Sunday, May 19, 2013

Coding, Complexity and Sparsity 2013 (SPARC) 2013.

Atri Rudra reminds us that the 3rd incarnation of SPARC is soon to be upon us (disclaimer: I'll be speaking at the event):
Efficient and effective transmission, storage, and retrieval of information on a large-scale are among the core technical problems in the modern digital revolution. The massive volume of data necessitates the quest for mathematical and algorithmic methods for efficiently describing, summarizing, synthesizing, and, increasingly more critical, deciding when and how to discard data before storing or transmitting it. Such methods have been developed in two areas: coding theory, and sparse approximation (SA) (and its variants called compressive sensing (CS) and streaming algorithms). 
Coding theory and computational complexity are both well established fields that enjoy fruitful interactions with one another. On the other hand, while significant progress on the SA/CS problem has been made, much of that progress is concentrated on the feasibility of the problems, including a number of algorithmic innovations that leverage coding theory techniques, but a systematic computational complexity treatment of these problems is sorely lacking. The workshop organizers aim to develop a general computational theory of SA and CS (as well as related areas such as group testing) and its relationship to coding theory. This goal can be achieved only by bringing together researchers from a variety of areas. 
The Coding, Complexity and Sparsity workshop (SPARC 13) will be held in Ann Arbor, MI on Aug 5-7. 
These will be hour-long lectures designed to give students an introduction to coding theory, complexity theory/pseudo-randomness, and compressive sensing/streaming algorithms. We will have a poster session during the workshop and everyone is welcome to bring a poster but graduate students and postdocs are especially encouraged to give a poster presentation. 
This is the third incarnation of the workshop and the previous two workshops were also held in Ann Arbor in August of 2011 and 2012. 
Confirmed speakers:
* Jin Yi Cai (University of Wisconsin, Madison)
* Shafi Goldwasser (MIT)
* Piotr Indyk (MIT)
* Swastik Kopparty (Rutgers University)
* Dick Lipton (Georgia Tech)
* Andrew McGregor (University of Massachusetts, Amherst)
* Raghu Meka (IAS)
* Jelani Nelson    (Harvard)
* Eric Price (MIT)
* Christopher RĂ© (University of Wisconsin, Madison)
* Shubhangi Saraf (Rutgers University)
* Suresh Venkatasubramanian (University of Utah)
* David Woodruff (IBM)
* Mary Wootters    (Michigan)
* Shuheng Zhou (Michigan)

We have some funding for graduate students and postdocs with preference given to those who will be presenting posters. For registration and other details, please look at the workshop webpage: http://eecs.umich.edu/eecs/SPARC2013/

Friday, May 10, 2013

On GPU algorithms

Lance talks about GPU algorithms in his latest post:
The theory community hasn't seem to catch on yet. There should be some nice theoretical model that captures the vector and other operations of a GPGPU and then we should search for algorithms that make the best use of the hardware. The theory world writes algorithms for non-existent quantum computers but not for the machines that we currently use.
Well.

As someone who was doing GPU algorithms back when this meant flipping state bits on the fixed function pipeline (this is the GPU analog of "I wrote video games in assembly"), maybe a little perspective is in order.

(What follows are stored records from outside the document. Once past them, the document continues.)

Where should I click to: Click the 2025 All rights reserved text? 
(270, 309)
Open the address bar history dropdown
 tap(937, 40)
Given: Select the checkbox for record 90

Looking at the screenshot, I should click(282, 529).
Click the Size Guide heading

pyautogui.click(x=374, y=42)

Aside: I actually gave a talk on GPU algorithms at Chicago when Lance was there back in 2004. Clearly I wasn't interesting enough to get him to take note :).

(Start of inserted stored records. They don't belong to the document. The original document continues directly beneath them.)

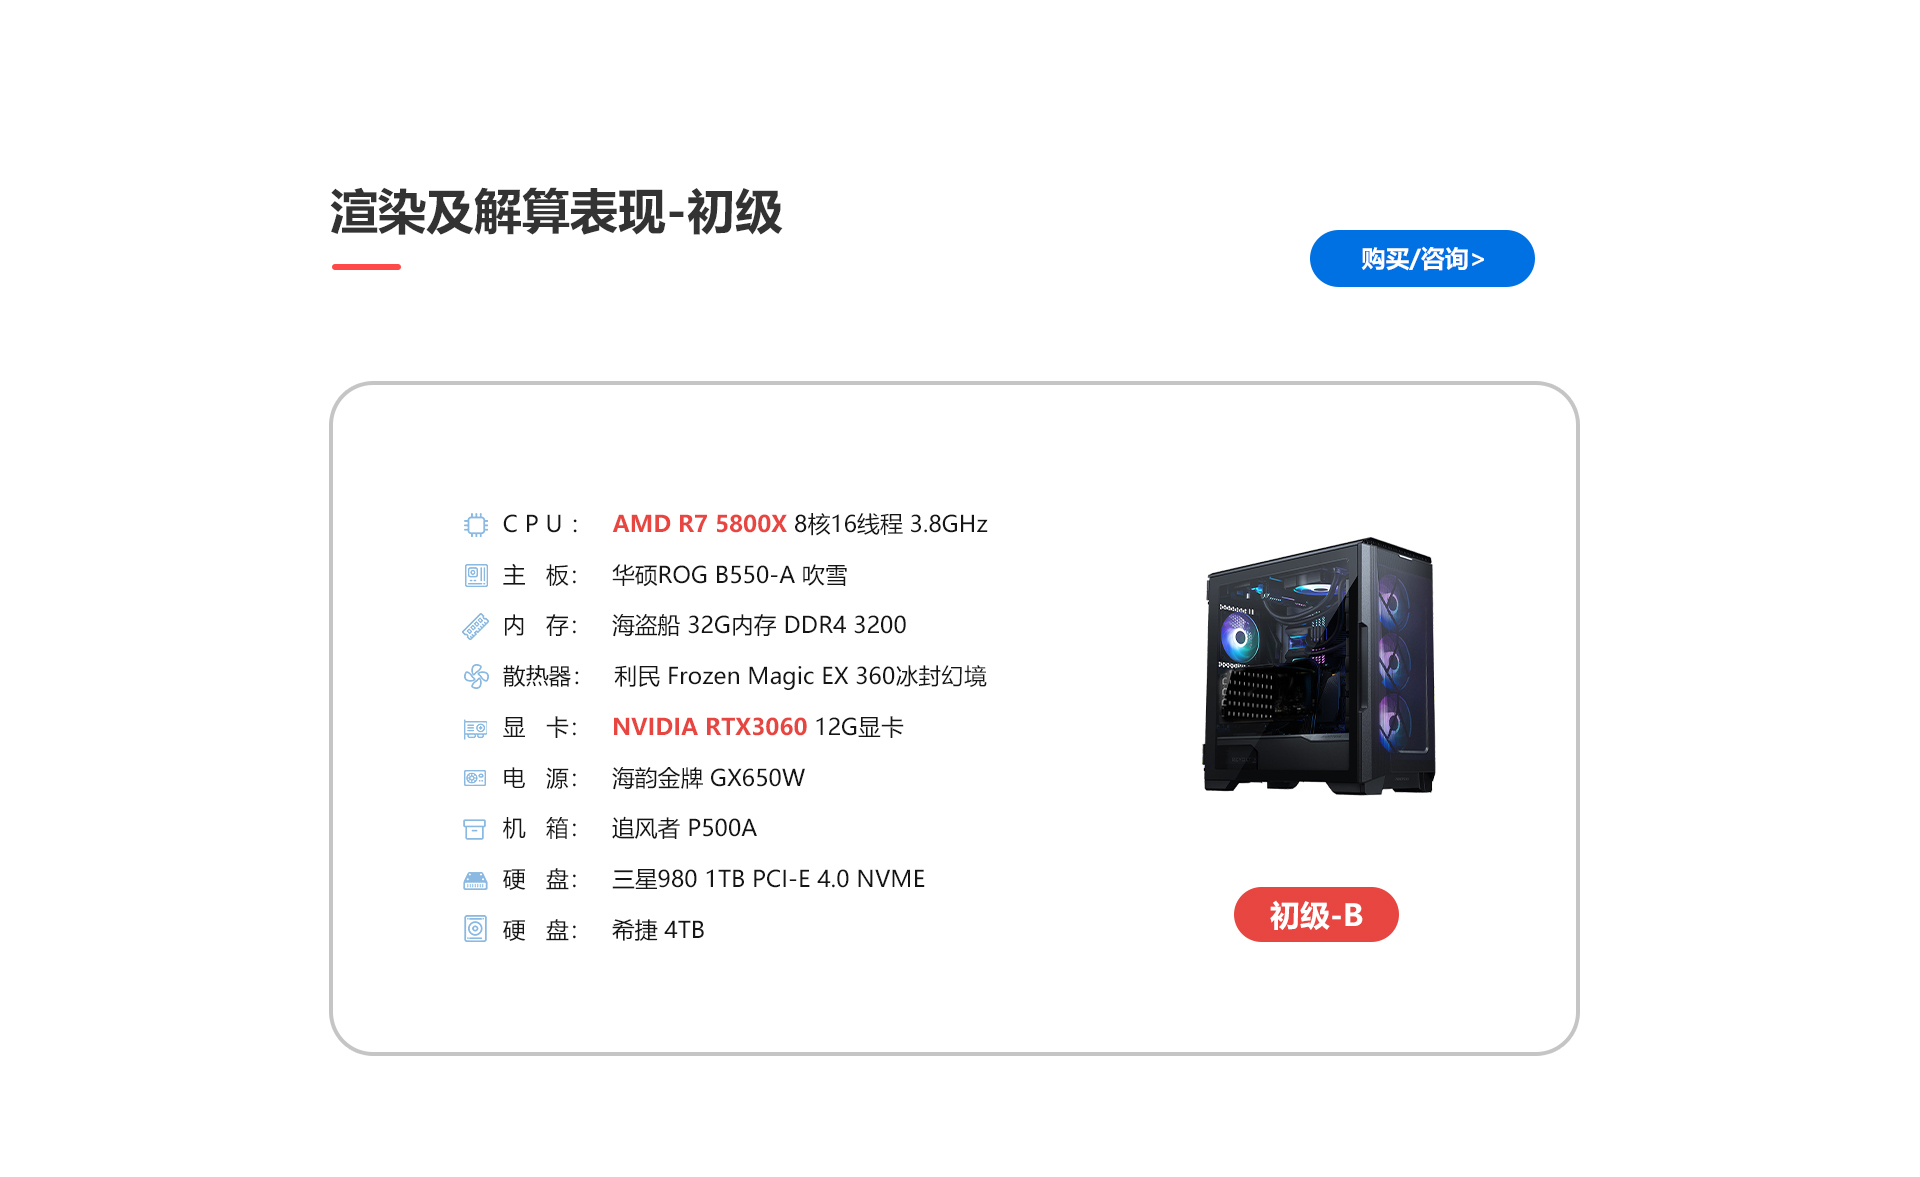Select the NVIDIA RTX3060 red link text
The height and width of the screenshot is (1177, 1920).
(710, 727)
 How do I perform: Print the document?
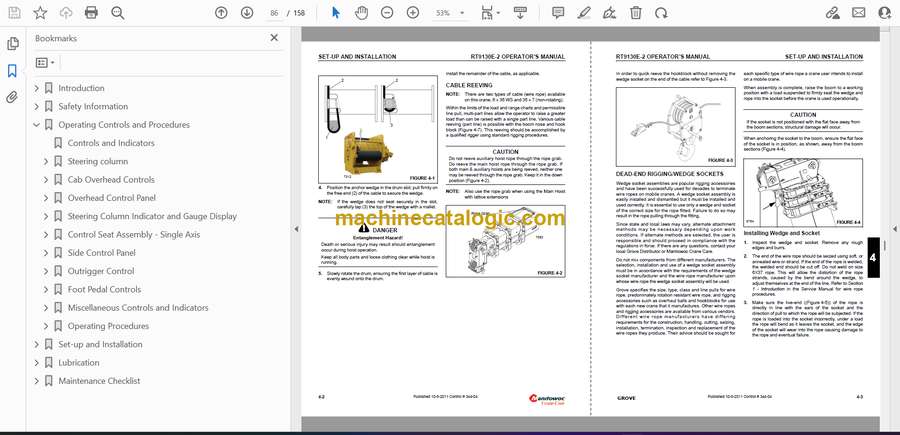tap(91, 13)
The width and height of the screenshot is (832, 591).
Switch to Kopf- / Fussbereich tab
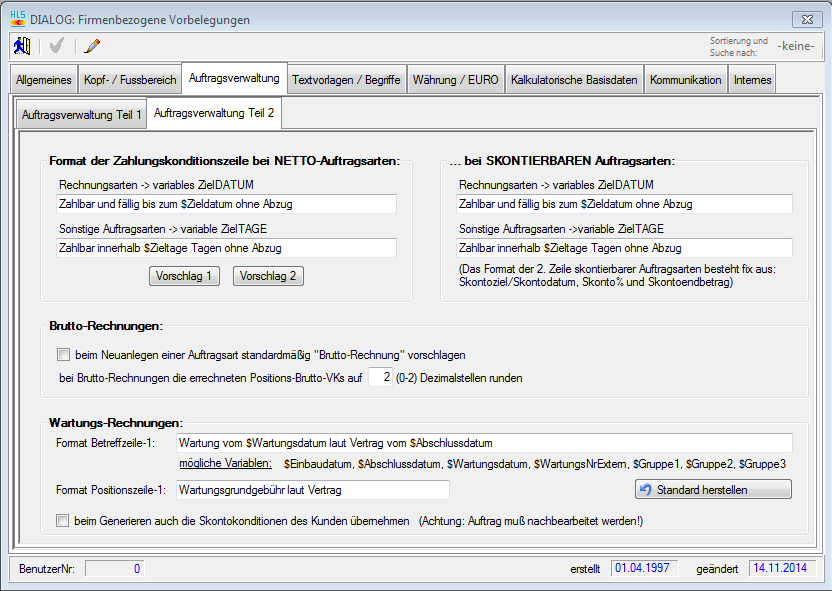click(131, 80)
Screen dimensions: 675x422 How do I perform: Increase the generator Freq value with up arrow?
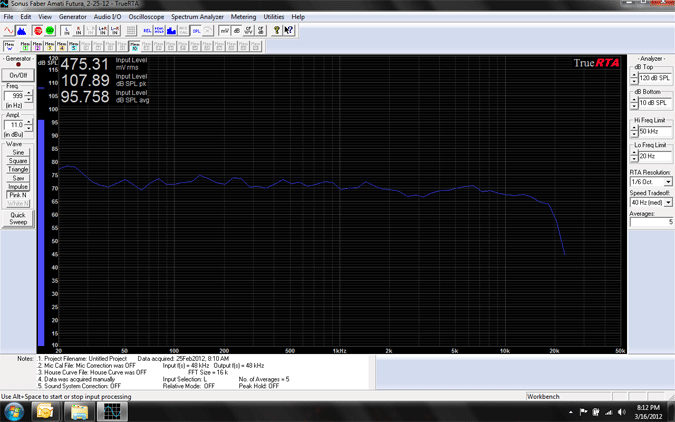[x=29, y=93]
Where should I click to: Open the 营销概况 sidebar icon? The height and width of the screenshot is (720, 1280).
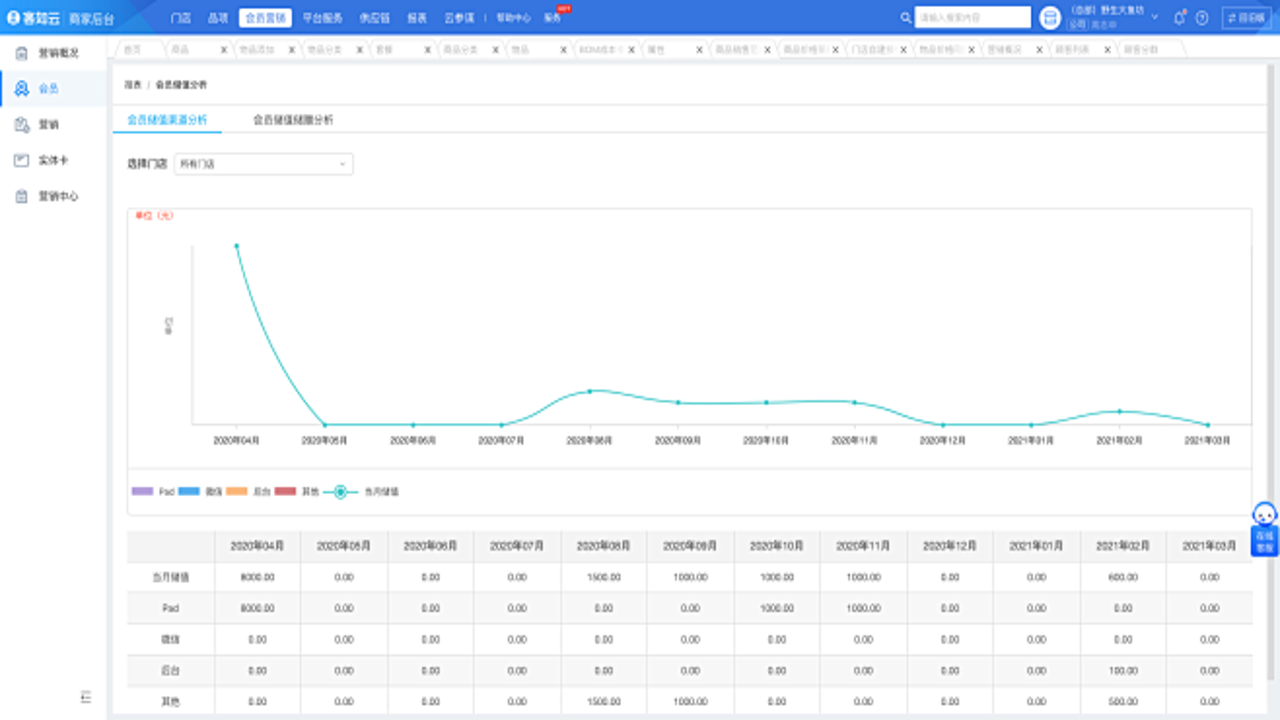[22, 53]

Back in the early 2000s, I got quite interested in GPU algorithms. This came about from a summer project that Nabil Mustafa was doing with Shankar Krishnan and myself on real-time map simplification. Shankar had this cool idea to try and accelerate the Douglas-Peuker algorithm by implementing it on a GPU, which at the time meant trying to retrofit the algorithm to a very strange OpenGL rendering pipeline.

One thing led to another, and it got us thinking more abstractly about what kinds of computations could be done on the GPU. This was pre-CUDA, which meant that essentially we could abstract the GPU machine model as a massively parallel SIMD architecture in which each "processor" ran a simple straight line program (no loops, limited conditionals, and small memory - much like a streaming algorithm). The parallelism lent itself nicely to geometric problems, and we wrote papers on map simplification, depth contours, and general geometric optimization. We also designed an algorithm for a CSG rendering problem that had buried inside it a simple streaming model for proving lower bounds: in fact we were able to show a exponential gap (in the number of streaming passes needed) between deterministic and randomized median finding in this model (the conference wasn't interested in the lower bounds though :)).

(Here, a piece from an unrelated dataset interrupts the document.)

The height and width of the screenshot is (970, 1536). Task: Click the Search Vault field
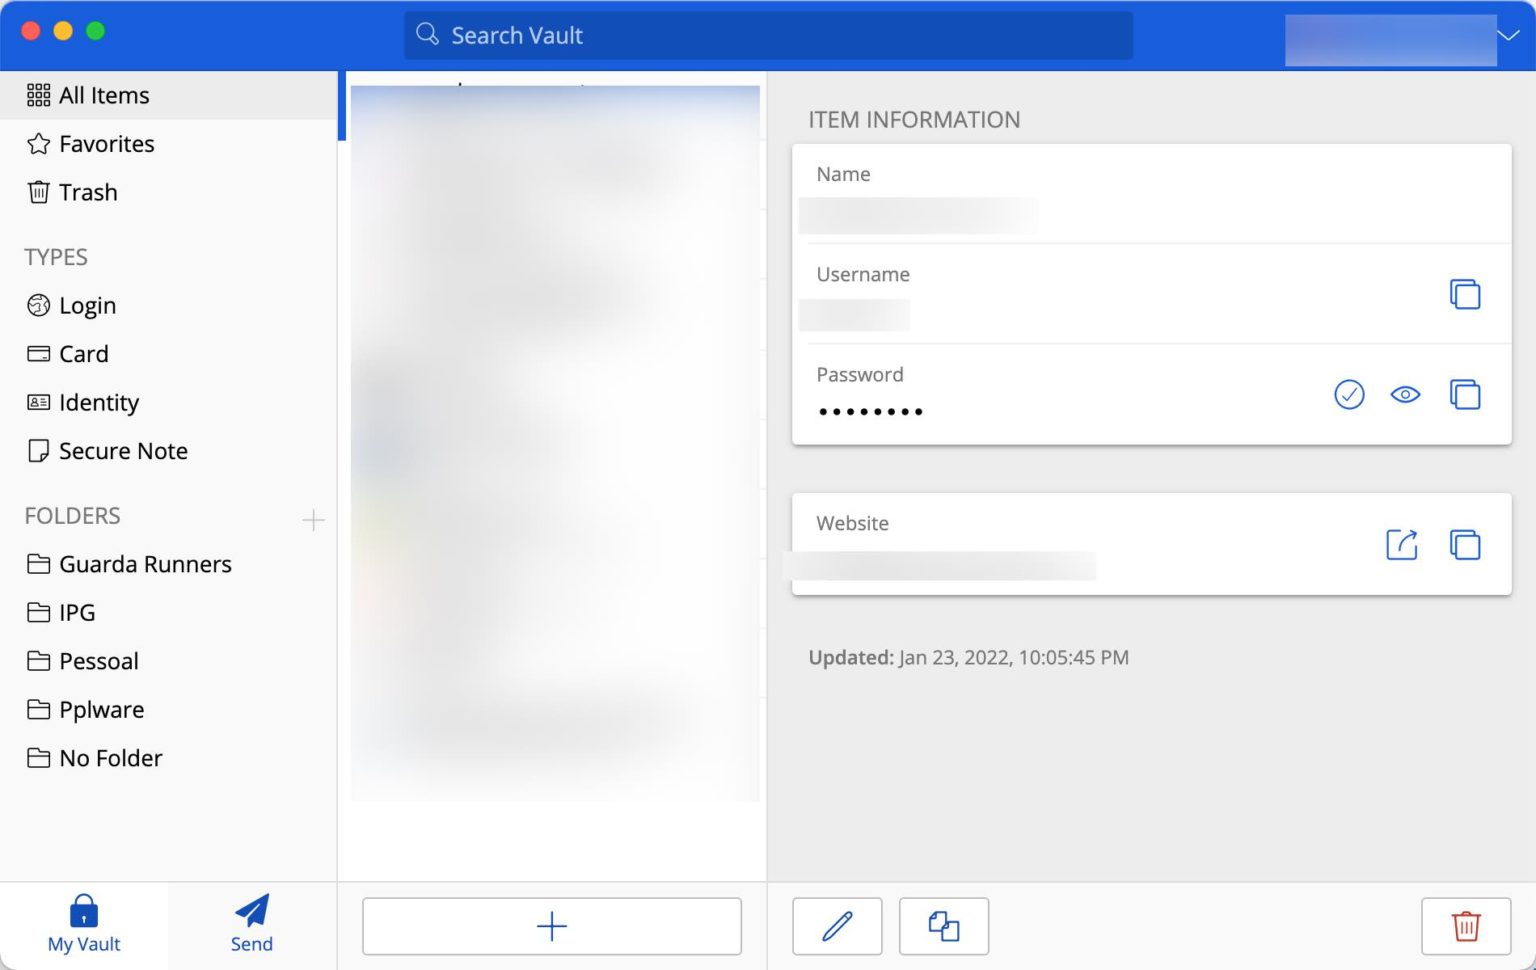coord(768,36)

In a bout of perfect timing, I stopped working on GPUs a year or so before CUDA. At the time, my reasons were simple. I was tired of the computational model changing on me every six months, and didn't have the resources to keep buying the latest and greatest graphics cards (although AT&T was very generous in getting me a state of the art card originally). It was also annoying that in order to really exploit the power of the hardware, I needed secret sauce that was only revealed if you had NVIDIA inside connections (or went to the NVIDIA U events).

Then CUDA came along and everyone went nuts. If you go to hgpu.org (originally gpgpu.org) you'll see the number of papers being published every year on GPU-accelerated methods. CUDA changed (quite radically) the way in which we thought about GPU algorithms: the memory model became more sophisticated, and the SIMD component was more powerful, although it was still a good idea to avoid excessive looping and conditionals.

Eventually I got dragged back into the GPU world. I collaborated on a  paper on graph coloring which was very instructive in demonstrating the differences between a GPU and straight up parallel machine. I also did a series of lectures on GPU algorithms at a 2012 MADALGO summer school on new models of computing. Incidentally, folks at Utah spend a lot of time working on issues relating to GPUs: Mary Hall's group has some nifty autotuning tools for mapping algorithms to the GPU, and Ganesh Gopalakrishnan has been thinking about memory consistency issues for GPUs.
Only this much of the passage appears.